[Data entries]
------------------------------------------------

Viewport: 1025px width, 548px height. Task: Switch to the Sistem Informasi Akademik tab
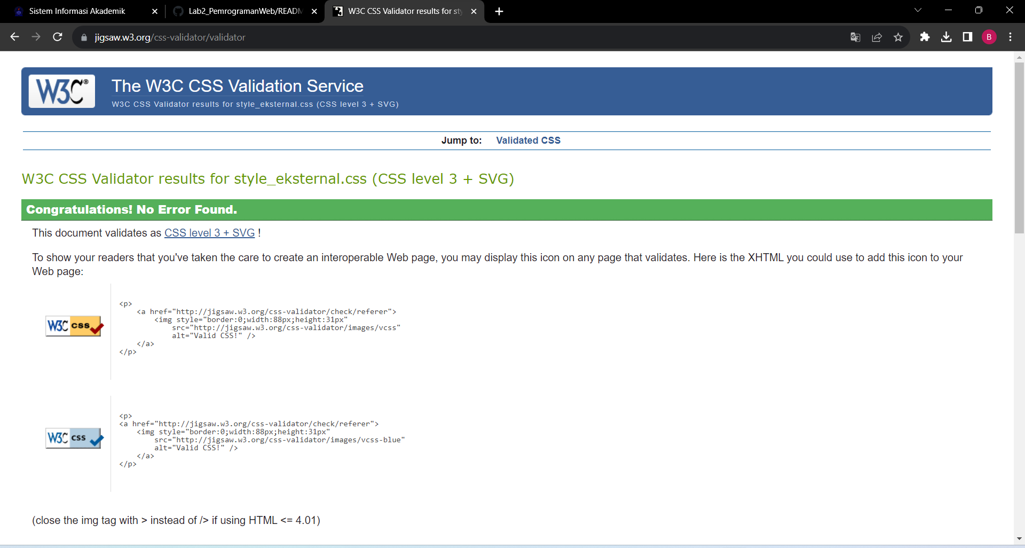(x=76, y=11)
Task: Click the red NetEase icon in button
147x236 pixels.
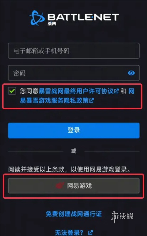Action: coord(60,186)
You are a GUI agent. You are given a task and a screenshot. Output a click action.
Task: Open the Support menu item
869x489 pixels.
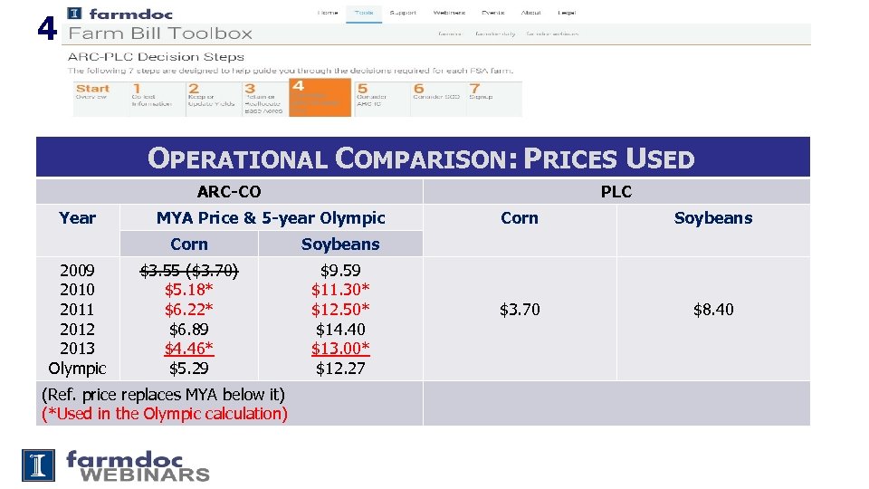tap(403, 13)
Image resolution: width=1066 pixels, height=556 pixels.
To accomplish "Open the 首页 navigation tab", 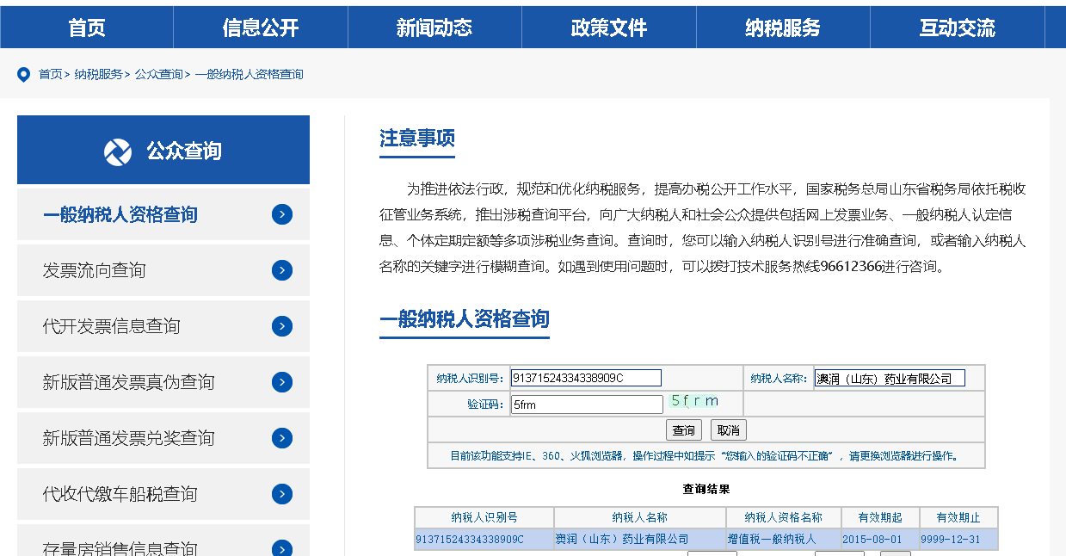I will tap(87, 28).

------------------------------------------------

Return each line above that contains the string "pixels", treating uppercase and lowercase letters as different.

_The solution_
147x236 pixels.
869x489 pixels.
Image resolution: width=1066 pixels, height=556 pixels.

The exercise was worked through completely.